Ulusal Birlik Hükümeti Başbakanı Abdulhamid Dibeybe, Trablus’ta Sebhe belediye meclisi üyeleri ile toplantı gerçekleştirdi. (Ulusal Birlik Hükümeti)
Ulusal Birlik Hükümeti Başbakanı Abdulhamid Dibeybe, Trablus’ta Sebhe belediye meclisi üyeleri ile toplantı gerçekleştirdi. (Ulusal Birlik Hükümeti)

Libya'nın başkenti Trablus'ta dün sabah silahlı gruplar arasında çatışma çıktı. Yerel medyaya bilgi veren bölge sakinleri, Ulusal Birlik Hükümeti’ne bağlı İstikrarı Destekleme Güçleri ile 301. Tugay milisleri arasında Trablus’ta havaalanı yolunda çatışma çıktığını aktardı. Medyada yer alan görüntülerde Hamza Karargahı olarak bilinen mevkide çatışma yaşandığı görülüyor. Başkent Trablus’taki milisler zaman zaman bölgesel hakimiyet tartışmaları nedeniyle çatışabiliyor. Çatışmaların niçin çıktığı ya da herhangi bir can kaybının olup olmadığı henüz bilinmiyor.  

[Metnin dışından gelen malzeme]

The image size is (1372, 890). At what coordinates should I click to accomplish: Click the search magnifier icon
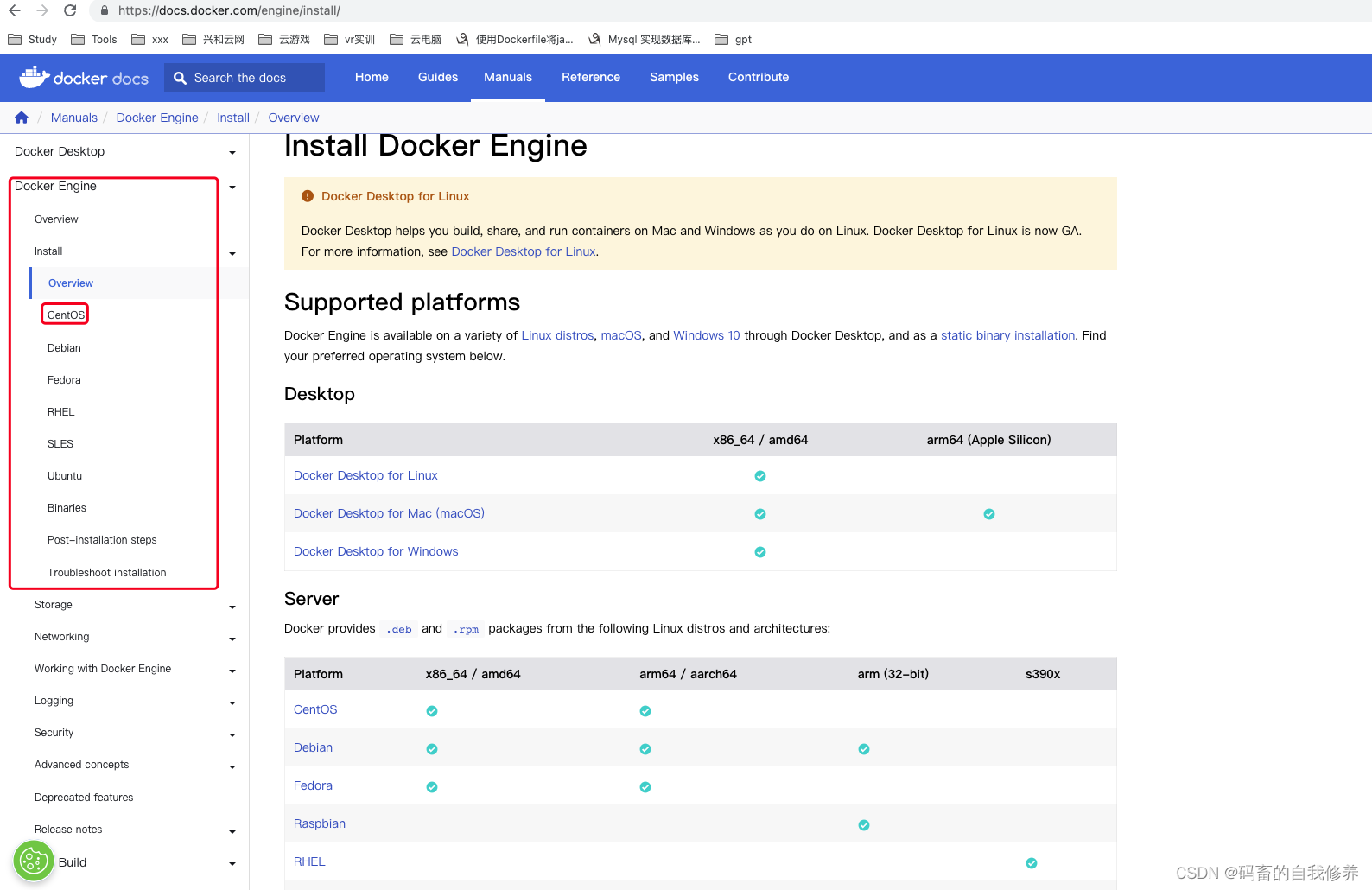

Temsilciler Meclisi tarafından başbakan olarak atanan İstikrar Hükümeti Başbakanı Fethi Başağa, Ulusal Birlik Hükümeti’ni, kamu kaynaklarını kendisine bağlı milis gruplara aktarmakla suçladı. Dibeybe hükümetinin görev süresinin dolduğunu hatırlatan Başağa, iktidarı tamamen devralmasının ardından, güney sınırlarını sıkı bir şekilde kontrol edeceğini ve bu bölgeye yeni yatırımlar yapacağını, ayrıca tarımsal reformlar gerçekleştireceğini ve sosyal yardımları yaygınlaştıracağını söyledi.  
Başağa hükümeti sözcüsü Osman Abdulcelil, vatandaşlara bir an önce petrol üretiminin gerçekleştirileceği yönünde söz verdi. Abdulcelil, petrol üretiminin aksamasının hükümetinin kararı olmadığını, ancak petrol gelirlerinin doğru yerlere kullanılması gerektiğini savunduklarını ifade etti.  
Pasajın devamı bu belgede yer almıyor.